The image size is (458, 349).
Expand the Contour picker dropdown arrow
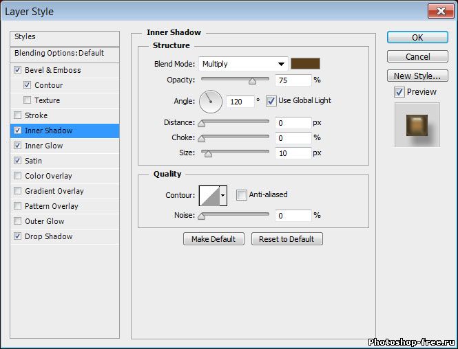click(223, 196)
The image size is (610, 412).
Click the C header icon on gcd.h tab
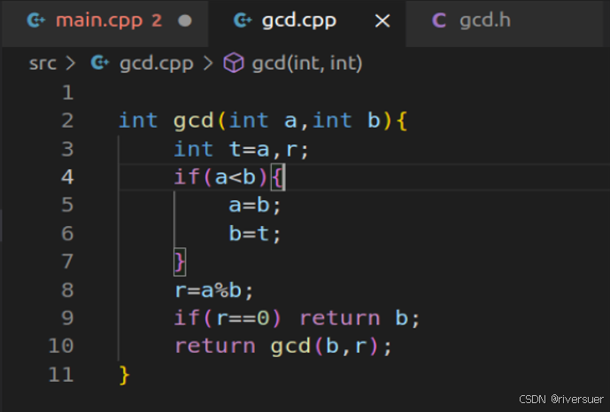pyautogui.click(x=438, y=20)
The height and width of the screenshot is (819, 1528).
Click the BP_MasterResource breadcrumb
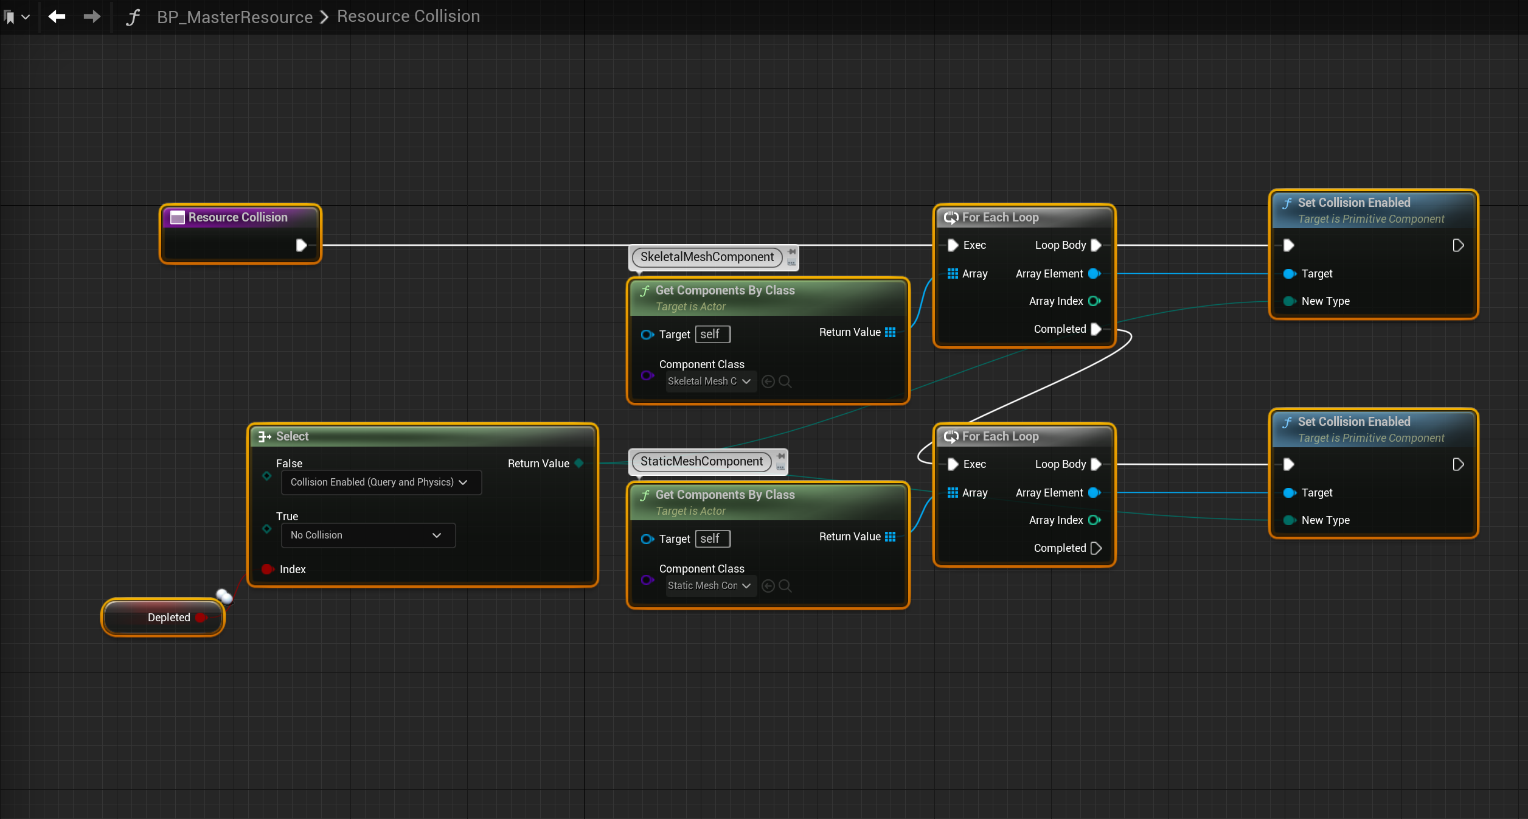pos(235,17)
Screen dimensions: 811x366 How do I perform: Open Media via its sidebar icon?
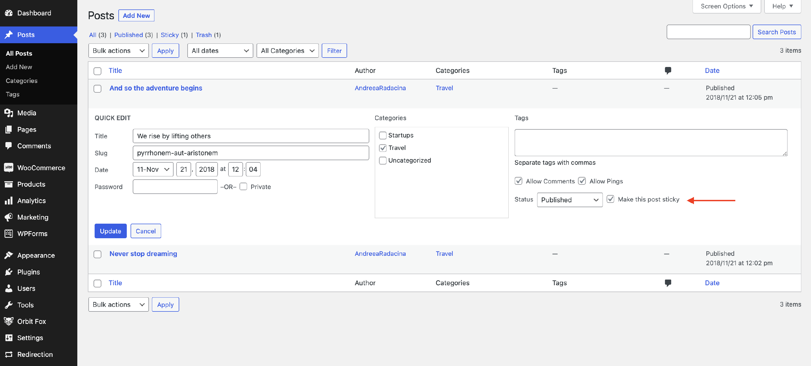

Challenge: Reproduce all of the rows above word for word, omitting the pictures.

Complete response:
The image size is (458, 349).
Expand the Contour picker dropdown arrow
click(223, 196)
The image size is (610, 412).
Click the C header icon on gcd.h tab
pyautogui.click(x=438, y=20)
The height and width of the screenshot is (819, 1528).
Click the BP_MasterResource breadcrumb
pos(235,17)
Screen dimensions: 811x366 How do I perform: Open Media via its sidebar icon?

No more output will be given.